**Exercício escrito 1:**
Liste todas as pessoas mencionadas pelo nome no trecho de texto sobre o fim da história.
**Exercício escrito 2:**
Dê a continuação do trecho de texto sobre o fim da história, começando logo depois da última frase apresentada.

**Trecho do texto:**
·····

22.11.07

Quem quer doutrinar quem?

Hoje estou sem inspiração e por isso resolvi me dedicar ao “control C”, “control V”.
Abaixo mais um texto brilhante da professora Adriana Facina! É exemplar do tratamento que a grande mídia oferece aos assuntos sérios. Foi publicado no blog Fazendo Média (linkado no menu lateral), blog este de ótima qualidade e que visito com freqüência. Clique aqui para ler o texto na publicação original.



Que história é essa?

Não digas tão exatamente teu nome. Para quê?
Ao fazê-lo, estarás apenas nomeando um outro.
E para que exprimir tão alto a tua opinião? Esquece-a. Qual era mesmo?
Não te lembres de uma coisa por mais tempo do que ela própria dura.
Bertolt Brecht (trecho da peça "Um homem é um homem")

Quando Brecht escreveu o texto acima, em 1925, sintetizou, antes do tempo, a essência da visão da história sob o pensamento único. Nos anos 1990, quando o neoliberalismo se impôs vitorioso sobre os escombros de um capitalismo que se queria humanizado e sobre as ruínas do “socialismo real”, seus arautos defenderam a idéia de que, finda a Guerra Fria, as disputas ideológicas que deram sentido à história do século XX teriam se esvaziado. Assim, numa leitura muito particular de Hegel, o teórico conservador Francis Fukuyama anunciou o fim da história, associado ao triunfo do capitalismo liberal. Livre de ameaças totalitárias, a humanidade poderia caminhar tranqüila nas sendas do progresso, liberta do peso do passado e sem necessidade de projetar um futuro distinto do presente.

·····

**Listagem:**

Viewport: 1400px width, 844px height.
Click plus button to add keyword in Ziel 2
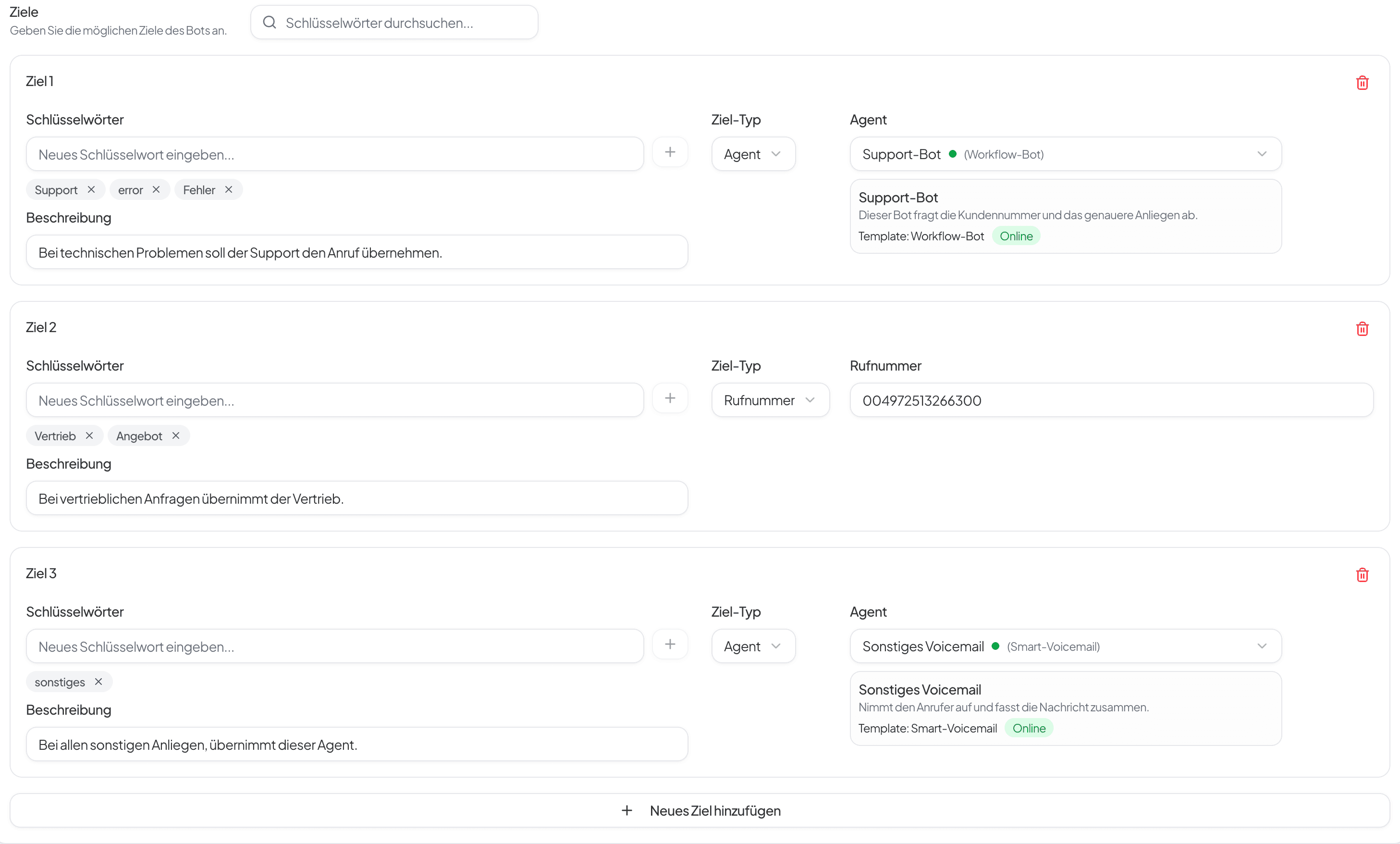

·····

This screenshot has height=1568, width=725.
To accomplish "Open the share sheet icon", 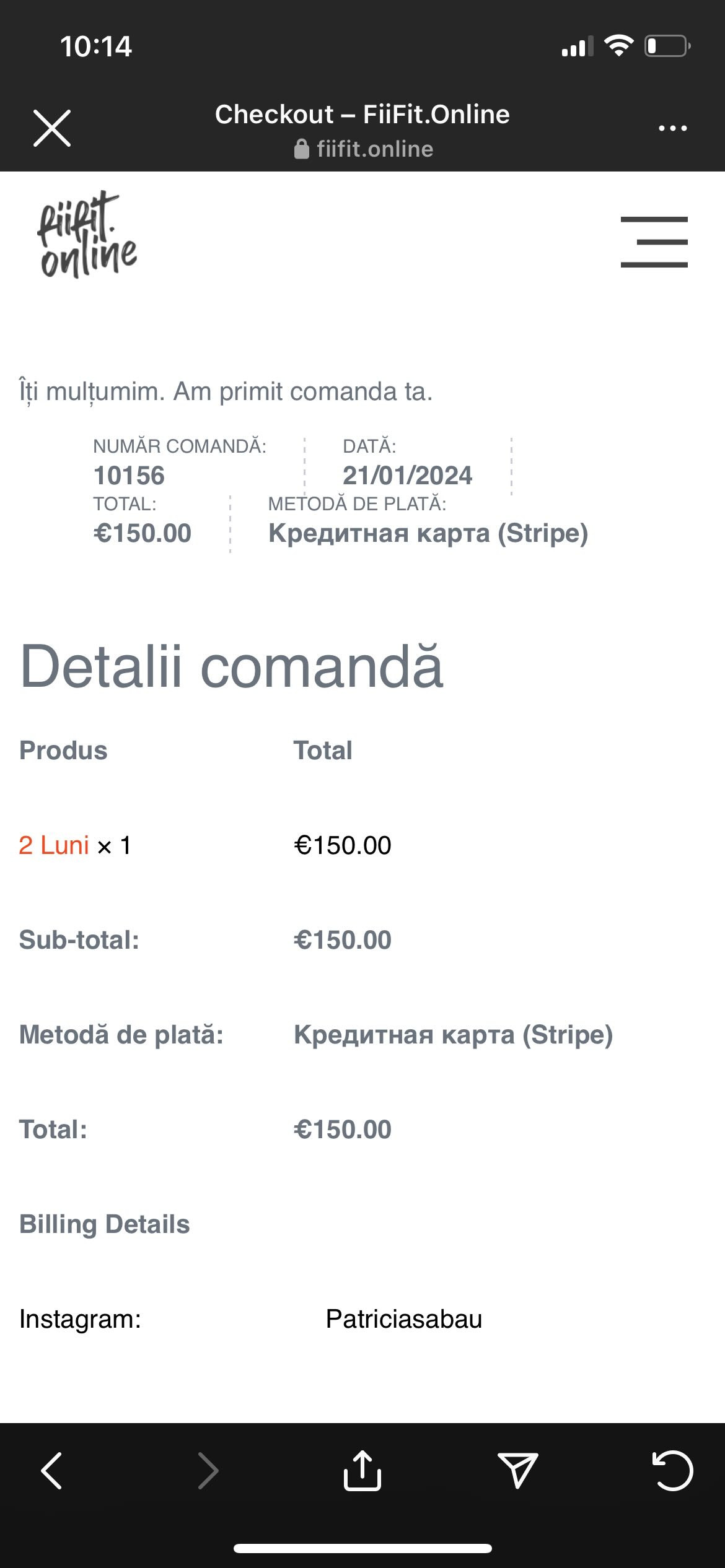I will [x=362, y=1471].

·····

**Resposta escrita 1:**
Adriana Facina, Bertolt Brecht, Francis Fukuyama, Hegel

**Resposta escrita 2:**
Mais de uma década se passou desde a divulgação dessas idéias. A ampliação da desigualdade social, o ressurgimento de movimentos fascistas em todo o mundo, a destruição do emprego e das redes de bem estar social, muitas crises econômicas e o recrudescimento do militarismo imperialista explicitaram a falência do modelo neoliberal em garantir, via mercado auto-regulado, a felicidade humana. Como resposta, o surgimento de movimentos antiglobalização, o crescimento de movimentos sociais com bandeiras anticapitalistas, tentativas de reorganização da classe trabalhadora em tempos de precarização do trabalho, eleição de governos populares na América Latina, ressurgimento de movimentos nacionalistas de caráter antiimperialista. Além disso, um sentimento anti-estadunidense amplamente difundido no mundo que, ainda que de forma um pouco simplista, acerta ao associar sofrimento e miséria de larga parcela da população mundial às políticas imperialistas empreendidas por sucessivos governos dos EUA.
Frente à dificuldade em, no meio desse cenário, seguir sustentando a idéia de que a história acabou, novos rearranjos devem ser tentados. Numa mistura monstruosa entre relativismo pós-moderno e positivismo oitocentista, as viúvas da tese do fim da história agora apontam suas armas midiáticas de grosso calibre contra o pensamento histórico crítico em nome da defesa de uma suposta imparcialidade na abordagem dos processos (que eles preferem chamar, como os positivistas do século XIX, de fatos) históricos. A narrativa histórica deveria ser formada de versões equivalentes sobre os fatos (relativismo pós-moderno), o que garantiria a imparcialidade do historiador diante dos mesmos (positivismo do século XIX).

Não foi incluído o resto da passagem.